* [What you need to do]
A. Answer these from the sermon reflection, one line each, labeled to match:
(i) Which book will the next sermon series work through?
(ii) Which passage will be covered as an advent series?
(iii) In 200 AD, which list of New Testament books ascribed authorship of the gospel to John?
B. Reproduce the sermon reflection word for word, starting with "Updated: Nov 17" and going on through "week and beyond.".

Updated: Nov 17
Because this is the final sermon of the 1 and 2 Thessalonians series, I thought it would be good to look ahead at what’s coming. The next sermon series will work through the gospel of John. I would normally give some background information about the book of John in the first sermon, but I’m going to walk through John’s prologue, John 1:1-18, as an advent series. So, I’ll take some time in this reflection to set things up for next week and beyond.
Who wrote the gospel according to John? In the early church, all signs pointed to John, the brother of James and the son of Zebedee. In 200 AD, the Muratorian Canon, one of the first lists of the books and letters of the New Testament, ascribed authorship to this same John. This external evidence aligns well with the internal evidence. Interestingly, throughout this gospel, there is a formally anonymous disciple who is called “the beloved disciple.” It is this disciple who wrote the gospel (John 21:24). This disciple was also friends with Peter and at the Last Supper. Since John the Baptist is simply called John and John the son of Zebedee is never mentioned in the gospel, all internal signs point to John’s authorship of this gospel.

* [Information shown]
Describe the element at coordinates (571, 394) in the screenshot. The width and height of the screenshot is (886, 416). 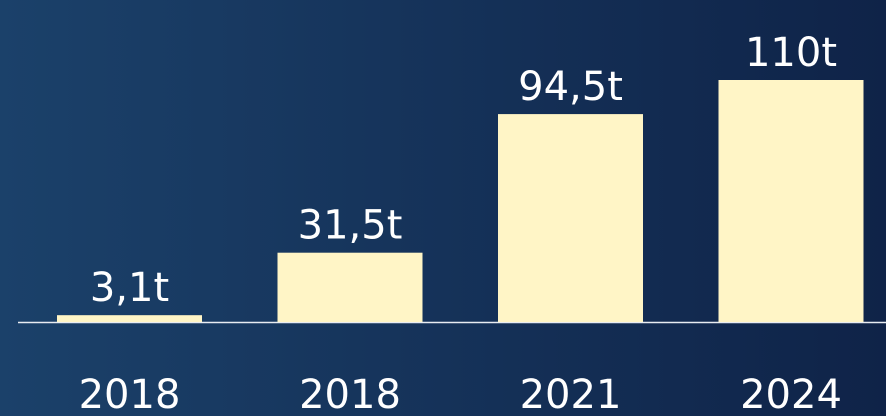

* [Solved problems]
A.
(i) The gospel of John.
(ii) John's prologue, John 1:1-18.
(iii) The Muratorian Canon.

B.
Updated: Nov 17
Because this is the final sermon of the 1 and 2 Thessalonians series, I thought it would be good to look ahead at what’s coming. The next sermon series will work through the gospel of John. I would normally give some background information about the book of John in the first sermon, but I’m going to walk through John’s prologue, John 1:1-18, as an advent series. So, I’ll take some time in this reflection to set things up for next week and beyond.